Dissociative Identity Disorder (DID), previously known as Multiple Personality Disorder (MPD), is a psychological disorder of dissociation, in which a person afflicted experiences the influence of different personalities at different times. This regularly occurs alongside memory loss too extensive to be considered normal. Dissociative Identity Disorder.jpg

  • Experienced Trauma -- DID is used as a coping mechanism for the brain to process an experience that otherwise could not be assimilated
  • Iatroginic -- Symptoms of the disease are at least partly brought on by the influence of therapy, as patients of DID are considered highly susceptible

It is not coherently agreed as to what exactly causes DID, but patients typically report having suffered physical or sexual abuse, childhood trauma, or, already suffer from Post-Traumatic Stress Disorder (PTSD). From this doctors and medical professionals can surmise that patients who suffer from DID contract the Disorder through trauma of some kind.

  • Depression -- Suicidal thoughts & tendencies
  • Confusion
  • Memory Loss
  • Headaches
  • Flashbacks
  • Delusions
  • Self-destructive behavior & tendencies
  • Childhood behavioral problems
  • Hallucinations

Patients typically contact a psychiatrist or other medical professional after experiencing loss of time and memory gaps, meeting strangers who claim to know them, and other strange behavior. Sometimes, personality switches can be triggered by psychologically stressful events.

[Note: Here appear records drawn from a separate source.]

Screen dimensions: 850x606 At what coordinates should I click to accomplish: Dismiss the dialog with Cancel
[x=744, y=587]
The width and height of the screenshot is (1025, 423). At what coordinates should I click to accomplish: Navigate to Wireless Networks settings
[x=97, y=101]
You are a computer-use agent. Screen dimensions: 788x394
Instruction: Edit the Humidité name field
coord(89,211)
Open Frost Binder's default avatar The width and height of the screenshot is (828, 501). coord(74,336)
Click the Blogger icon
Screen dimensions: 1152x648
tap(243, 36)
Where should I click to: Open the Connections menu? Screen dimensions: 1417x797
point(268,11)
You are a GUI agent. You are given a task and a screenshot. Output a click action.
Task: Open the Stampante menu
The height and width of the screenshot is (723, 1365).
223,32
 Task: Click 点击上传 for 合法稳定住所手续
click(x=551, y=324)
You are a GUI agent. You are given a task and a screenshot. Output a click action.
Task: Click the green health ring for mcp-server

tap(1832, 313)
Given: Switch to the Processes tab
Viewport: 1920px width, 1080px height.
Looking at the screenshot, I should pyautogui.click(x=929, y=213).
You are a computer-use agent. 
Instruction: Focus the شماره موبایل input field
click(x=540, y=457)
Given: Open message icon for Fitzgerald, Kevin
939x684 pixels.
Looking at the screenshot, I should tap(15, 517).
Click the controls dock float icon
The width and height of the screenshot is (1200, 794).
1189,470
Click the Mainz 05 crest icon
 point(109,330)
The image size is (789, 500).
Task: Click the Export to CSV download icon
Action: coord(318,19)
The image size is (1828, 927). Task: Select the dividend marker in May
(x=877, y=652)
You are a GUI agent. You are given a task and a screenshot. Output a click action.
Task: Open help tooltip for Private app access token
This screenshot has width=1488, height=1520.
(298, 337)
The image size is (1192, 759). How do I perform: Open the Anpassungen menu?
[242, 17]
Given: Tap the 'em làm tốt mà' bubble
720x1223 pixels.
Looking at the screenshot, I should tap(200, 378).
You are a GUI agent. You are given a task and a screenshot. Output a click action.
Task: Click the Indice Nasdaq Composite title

  • Long-term psychotherapy
  • Cognitive/Creative therapies
  • Anti-depressants/Anti-anxiety medications typically supplement treatment

Often times psychotherapy is paired with hypnosis, with the therapist attempting to make contact with all or the majority of personalities acting within the individual. Retrieving and unpacking past traumas as well as curbing harmful tendencies are the main goals.

  • Orbitofrontal Cortex
Orbitofrontal cortex.gif

Generally considered the "decision-making" part of the brain, has been identified through neuroimaging, as functioning differently under Dissociative Identity Disorder.
  • Reinders' study

“Subjects listened to two autobiographical audiotaped memory scripts involving a neutral and a trauma-related experience. The neutral memory script was regarded as a personal experience by both personality states. However, only the Traumatic Personality State (TPS) experienced the trauma-related script as personally relevant”.

This shows that different personalities have different autobiographical identites and perpetuates a theory that the prefrontal and orbitofrontal cortex can be deactivated from TPS to Neutral Personality State (NPS).